Before I move on to the desserts (because, apparently, I am a bottomless pit), there is one dish to highlight – the Salad of fresh cucumber and Ao Phang nga banana prawn with orange chili dressing. Quite a mouthful, isn’t it. While it does look a little suspicious, I found myself polishing off the plate. The light, sweet flavour of the banana prawn is a match made in heaven with that orange chili dressing. Coupled with the fresh crunch of the cucumber and the creamy orange yolk to cool the sneaking burn, it is an ingenious dish that keeps you coming back for bite after bite.

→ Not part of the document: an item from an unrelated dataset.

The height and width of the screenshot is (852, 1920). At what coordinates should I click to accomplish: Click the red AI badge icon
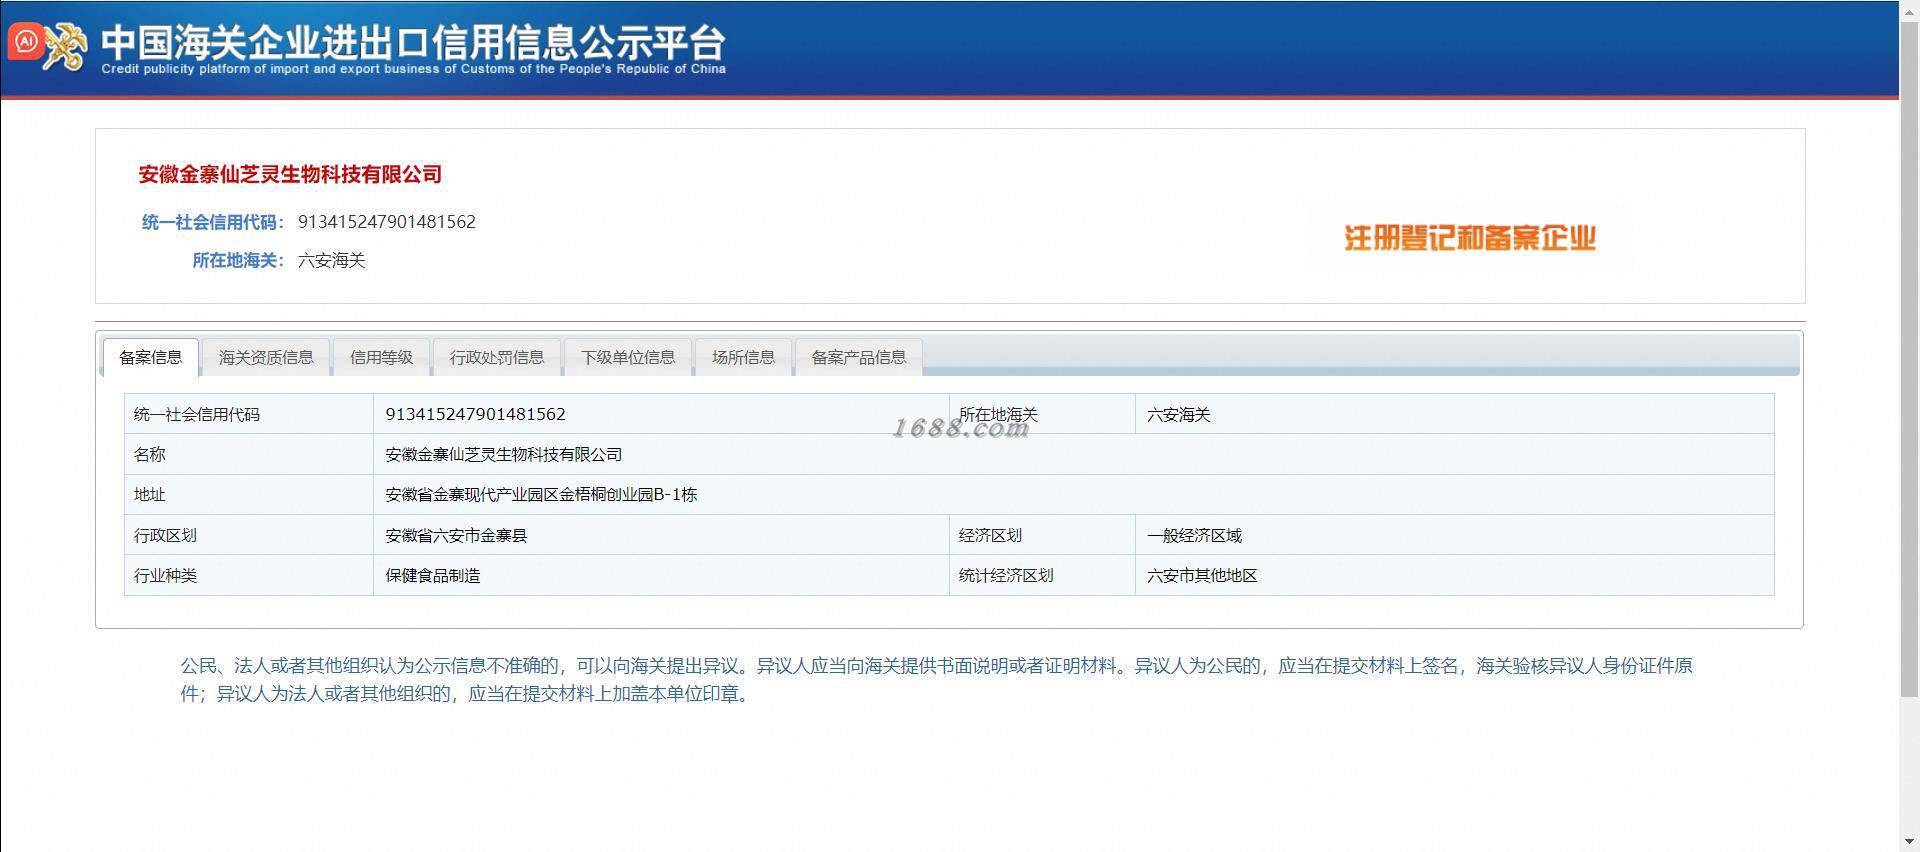[25, 42]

Of course, the desserts follow the same trend. Traditional Thai desserts, some familiar, some new. The usual suspects of steam cake, Khanom Krok (Thai coconut pancakes) and Khanom Wan Ruam Mit (usually served in a plastic take-away bag) are there to satisfy, but the little pots of puddings and curious wrappers took the cake.
One that impressed was the Fah Sung Thong (peanut brittle). A proud display of Thailand’s myriad influences on its cuisine. The name takes on a Cantonese pronunciation (faa sang tong), showing its Chinese roots. However, that’s where the similarities end. Evidently absent is the sticky syrup encasing the crushed peanuts. Here, it is a soft brown, powdery candy that simply melts into a peanut butter-like dream. On the sweeter side, like many of their treats, the Bo.Lan blend tea came at the right time.
As dinner winds down, a little crunchy treat was needed. First on everyone’s list was the smoked crackers. It came in spectacularly – fire, belljar, smoke and squeals of delight. A quiet dance of sweet and savory, with the waffling aroma of the sakura wood in every mouth. That, and a pint of Chang beer ended a perfect night.
Bo.Lan changes up their menu every quarter. It is likely you wont see some of the dishes mentioned here. What we can always count on are the best seasonal produce, from local farmers, fishermen, producers and, of course, themselves. This meticulous attention to every flavour presented in the restaurant gives Bo.Lan a fine distinction between the usual Thai fare. Important, too. With food this fantastic, it opens up conversations about the different styles of Thai cuisine many know little, or nothing, about. Everything from the crazy streets of Bangkok to the rural coasts can be found here. There is a retail section for those who want to bring a piece of heritage and history back into their own kitchens. Add that all to the ultimate aim of zero carbon foot prints, and it is no wonder why Bo.Lan just seem to keep rising up the ranks.